Station Biomedical and Exercise Studies Impact Health on Earth and in Space

Doha, the capital city of Qatar
Doha, the capital city of Qatar, was photographed as the space station orbited over the northeastern coast of the Arabian Peninsula.

Biomedical research to improve health on Earth and in space dominated today’s science activities aboard the International Space Station. The Expedition 55 crew is helping scientists from around the world understand how life shaped by gravity adapts to living in outer space.

NASA astronauts Ricky Arnold and Drew Feustel joined forces today collecting and stowing their blood samples in a science freezer for a pair of human research studies. The samples will be analyzed later to detect the chemical responses and physiological changes that take place in the human body during a spaceflight mission.
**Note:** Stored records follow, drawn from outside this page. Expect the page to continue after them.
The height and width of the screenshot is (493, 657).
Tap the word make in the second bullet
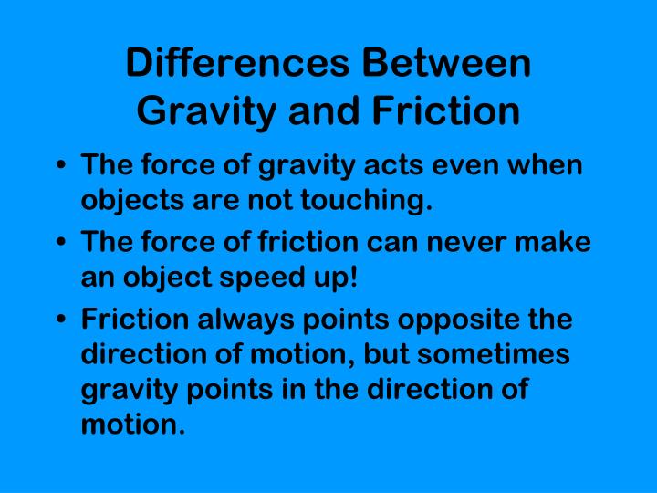click(x=561, y=244)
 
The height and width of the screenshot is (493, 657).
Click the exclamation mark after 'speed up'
click(x=351, y=276)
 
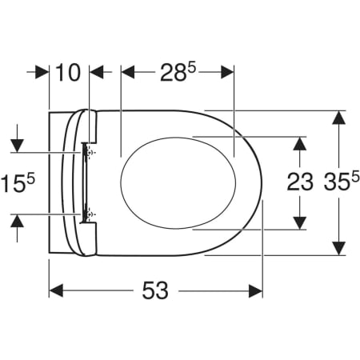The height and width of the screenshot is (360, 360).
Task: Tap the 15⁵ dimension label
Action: [x=20, y=182]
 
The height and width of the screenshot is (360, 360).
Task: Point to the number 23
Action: [x=300, y=182]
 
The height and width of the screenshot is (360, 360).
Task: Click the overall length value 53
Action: [x=155, y=290]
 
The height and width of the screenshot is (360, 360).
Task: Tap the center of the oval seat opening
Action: [x=178, y=182]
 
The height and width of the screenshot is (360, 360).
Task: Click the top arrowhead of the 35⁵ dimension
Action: [x=339, y=118]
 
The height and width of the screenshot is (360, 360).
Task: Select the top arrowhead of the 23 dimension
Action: [x=300, y=143]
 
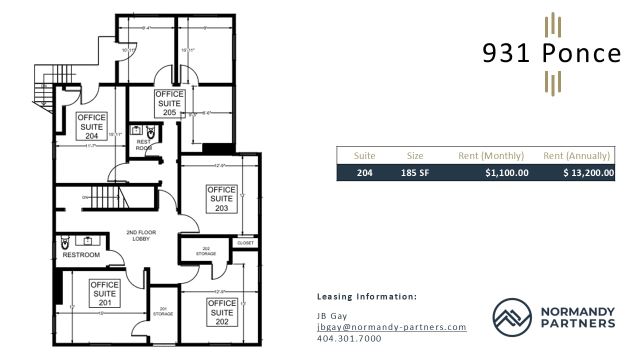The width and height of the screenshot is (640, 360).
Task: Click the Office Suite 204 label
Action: [x=92, y=126]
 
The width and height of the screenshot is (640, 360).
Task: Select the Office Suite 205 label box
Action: [x=170, y=104]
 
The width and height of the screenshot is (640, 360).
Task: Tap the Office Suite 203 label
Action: [x=222, y=198]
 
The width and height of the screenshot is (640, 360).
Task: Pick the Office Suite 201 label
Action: [x=105, y=294]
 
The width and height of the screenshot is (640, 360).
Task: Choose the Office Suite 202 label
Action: [x=222, y=312]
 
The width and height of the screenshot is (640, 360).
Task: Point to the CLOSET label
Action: [x=246, y=243]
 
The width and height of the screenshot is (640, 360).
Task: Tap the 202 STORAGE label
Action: [x=206, y=251]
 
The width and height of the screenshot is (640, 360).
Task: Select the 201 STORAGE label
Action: [x=163, y=311]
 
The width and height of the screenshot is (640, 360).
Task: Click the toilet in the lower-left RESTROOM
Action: [x=64, y=244]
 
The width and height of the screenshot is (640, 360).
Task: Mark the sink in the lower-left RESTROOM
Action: [x=88, y=241]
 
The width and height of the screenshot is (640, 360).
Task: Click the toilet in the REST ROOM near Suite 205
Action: [x=151, y=133]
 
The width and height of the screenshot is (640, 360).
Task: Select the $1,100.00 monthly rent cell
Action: [x=506, y=173]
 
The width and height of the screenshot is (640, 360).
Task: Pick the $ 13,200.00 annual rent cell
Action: [x=588, y=173]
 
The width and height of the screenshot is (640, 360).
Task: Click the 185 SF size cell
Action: [x=414, y=173]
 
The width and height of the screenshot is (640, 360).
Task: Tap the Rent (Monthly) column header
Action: [x=491, y=156]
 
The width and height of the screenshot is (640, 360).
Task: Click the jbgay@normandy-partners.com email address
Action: [x=392, y=327]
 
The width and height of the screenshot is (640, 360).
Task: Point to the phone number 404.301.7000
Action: [x=349, y=338]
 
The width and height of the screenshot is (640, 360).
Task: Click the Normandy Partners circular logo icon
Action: [x=512, y=318]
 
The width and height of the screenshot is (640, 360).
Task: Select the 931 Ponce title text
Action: [x=552, y=53]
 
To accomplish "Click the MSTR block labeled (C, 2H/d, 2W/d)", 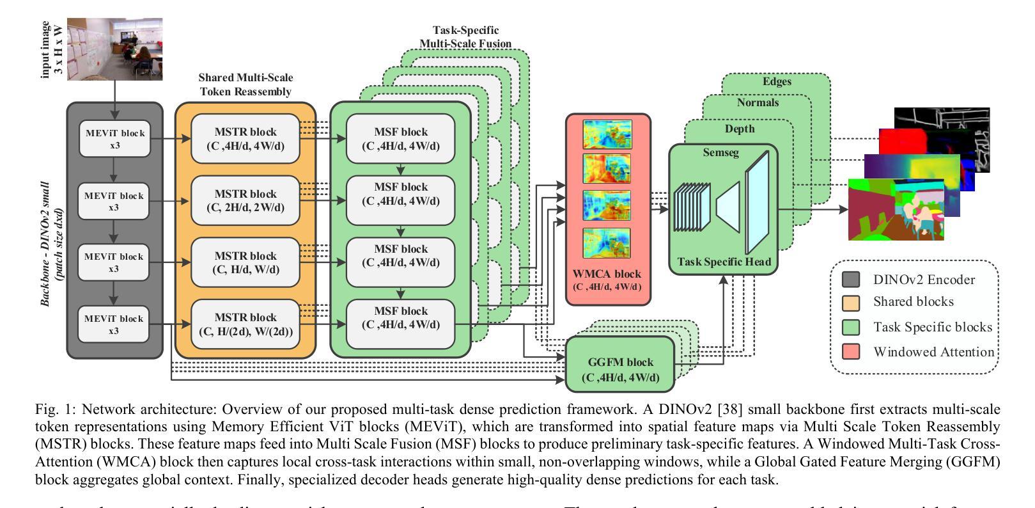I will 246,201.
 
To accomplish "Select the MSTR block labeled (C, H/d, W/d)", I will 246,263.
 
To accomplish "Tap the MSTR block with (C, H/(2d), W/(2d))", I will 246,324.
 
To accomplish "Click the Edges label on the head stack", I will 777,82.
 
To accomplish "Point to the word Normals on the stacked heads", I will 758,102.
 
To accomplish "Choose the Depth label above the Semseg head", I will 739,129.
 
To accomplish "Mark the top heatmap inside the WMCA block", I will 607,134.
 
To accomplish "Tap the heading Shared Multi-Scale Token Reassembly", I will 245,85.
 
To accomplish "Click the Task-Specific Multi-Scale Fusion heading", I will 465,37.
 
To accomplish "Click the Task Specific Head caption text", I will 724,262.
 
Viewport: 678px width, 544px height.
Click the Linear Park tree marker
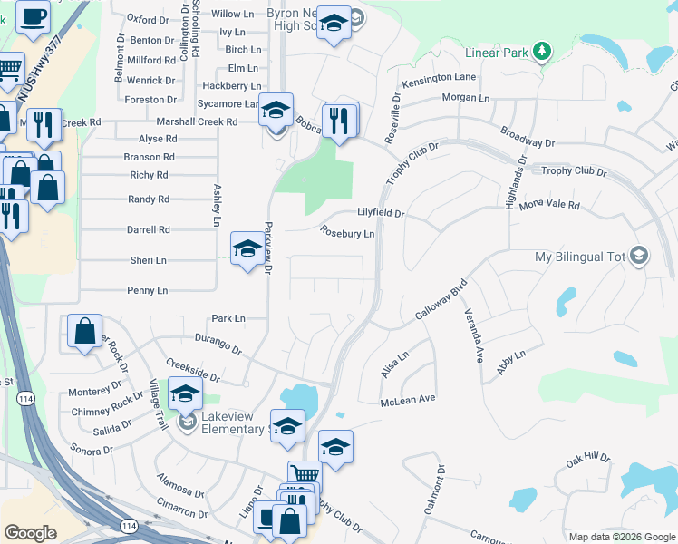click(542, 51)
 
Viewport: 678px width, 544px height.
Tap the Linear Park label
click(496, 53)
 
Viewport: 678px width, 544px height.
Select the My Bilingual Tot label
click(581, 257)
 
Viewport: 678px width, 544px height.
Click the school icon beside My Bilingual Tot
click(640, 256)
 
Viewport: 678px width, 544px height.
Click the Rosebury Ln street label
click(347, 233)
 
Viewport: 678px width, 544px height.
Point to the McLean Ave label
click(408, 398)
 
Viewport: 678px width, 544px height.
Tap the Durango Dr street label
click(218, 343)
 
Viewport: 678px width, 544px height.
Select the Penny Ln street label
click(149, 291)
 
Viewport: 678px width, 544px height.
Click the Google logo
click(30, 533)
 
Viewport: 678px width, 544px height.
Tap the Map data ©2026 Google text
click(622, 537)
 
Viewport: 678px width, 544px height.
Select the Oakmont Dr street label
click(435, 491)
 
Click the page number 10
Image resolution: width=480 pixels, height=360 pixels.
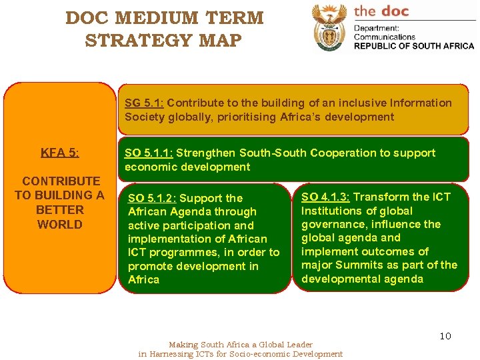pyautogui.click(x=445, y=336)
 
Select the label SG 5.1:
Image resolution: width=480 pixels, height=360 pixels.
pyautogui.click(x=144, y=103)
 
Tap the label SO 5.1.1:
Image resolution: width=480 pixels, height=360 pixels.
pyautogui.click(x=149, y=153)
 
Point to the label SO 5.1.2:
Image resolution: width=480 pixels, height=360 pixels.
pyautogui.click(x=152, y=198)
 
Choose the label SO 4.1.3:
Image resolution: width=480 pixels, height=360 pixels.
pyautogui.click(x=325, y=197)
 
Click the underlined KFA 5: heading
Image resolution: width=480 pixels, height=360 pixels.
pyautogui.click(x=60, y=153)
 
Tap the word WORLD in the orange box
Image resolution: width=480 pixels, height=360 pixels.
pyautogui.click(x=60, y=224)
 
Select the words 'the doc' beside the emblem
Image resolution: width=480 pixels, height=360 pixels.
pyautogui.click(x=381, y=11)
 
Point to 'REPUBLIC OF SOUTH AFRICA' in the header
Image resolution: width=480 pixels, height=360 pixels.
pyautogui.click(x=413, y=46)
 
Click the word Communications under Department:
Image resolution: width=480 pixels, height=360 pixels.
pyautogui.click(x=384, y=37)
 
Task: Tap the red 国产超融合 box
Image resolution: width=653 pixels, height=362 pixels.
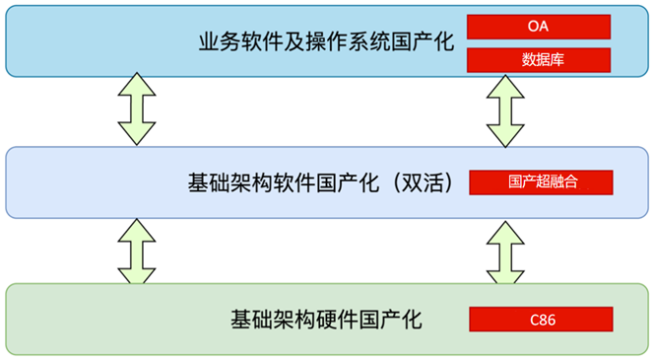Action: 542,182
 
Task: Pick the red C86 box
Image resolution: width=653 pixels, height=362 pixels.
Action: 542,319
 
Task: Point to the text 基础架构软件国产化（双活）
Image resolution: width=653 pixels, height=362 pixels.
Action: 324,182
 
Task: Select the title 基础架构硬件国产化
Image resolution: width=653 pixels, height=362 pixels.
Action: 325,320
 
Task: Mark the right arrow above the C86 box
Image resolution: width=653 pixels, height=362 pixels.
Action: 507,251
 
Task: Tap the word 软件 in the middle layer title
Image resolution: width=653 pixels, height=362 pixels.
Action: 294,182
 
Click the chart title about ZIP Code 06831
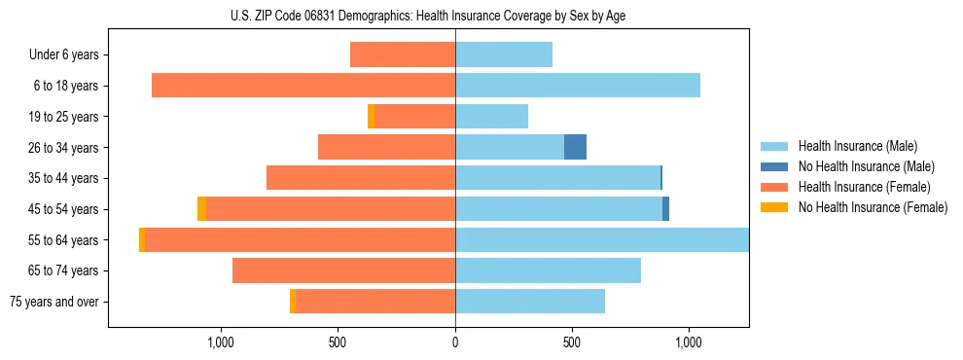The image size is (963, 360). pos(428,17)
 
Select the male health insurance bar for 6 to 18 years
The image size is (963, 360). pos(578,86)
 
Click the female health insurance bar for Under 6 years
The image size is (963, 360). pos(403,54)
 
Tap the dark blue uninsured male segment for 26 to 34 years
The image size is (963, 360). pos(575,147)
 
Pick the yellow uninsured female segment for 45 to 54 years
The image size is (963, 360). pos(201,209)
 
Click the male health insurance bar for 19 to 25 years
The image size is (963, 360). pos(491,117)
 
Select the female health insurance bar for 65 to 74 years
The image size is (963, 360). pos(343,270)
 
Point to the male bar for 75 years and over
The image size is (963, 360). pos(530,302)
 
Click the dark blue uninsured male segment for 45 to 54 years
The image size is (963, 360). pos(666,209)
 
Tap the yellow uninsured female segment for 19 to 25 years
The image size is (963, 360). pos(371,117)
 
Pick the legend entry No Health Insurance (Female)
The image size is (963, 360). pos(873,207)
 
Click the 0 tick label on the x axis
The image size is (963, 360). pos(455,342)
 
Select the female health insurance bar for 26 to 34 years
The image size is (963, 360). pos(386,147)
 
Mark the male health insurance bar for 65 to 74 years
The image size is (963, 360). pos(548,270)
Blood samples were also drawn from mice as Japanese astronaut Norishige Kanai continued his week-long research activities for the Mouse Stress Defense experiment. Those samples will be processed in centrifuge, stowed in a freezer then analyzed to detect the processes that lead to muscle and bone loss in microgravity. Astronauts could benefit from the results and stay healthier on longer missions farther into space.

Exercise is a very important contributor to maintaining stronger bones and muscles in space. However, exercise devices are bulky and can impact spacecraft habitability. Arnold tested a newer, smaller device today called the Miniature Exercise Device-2 that provides a range of motion and resistance workouts while maximizing habitable spacecraft volume.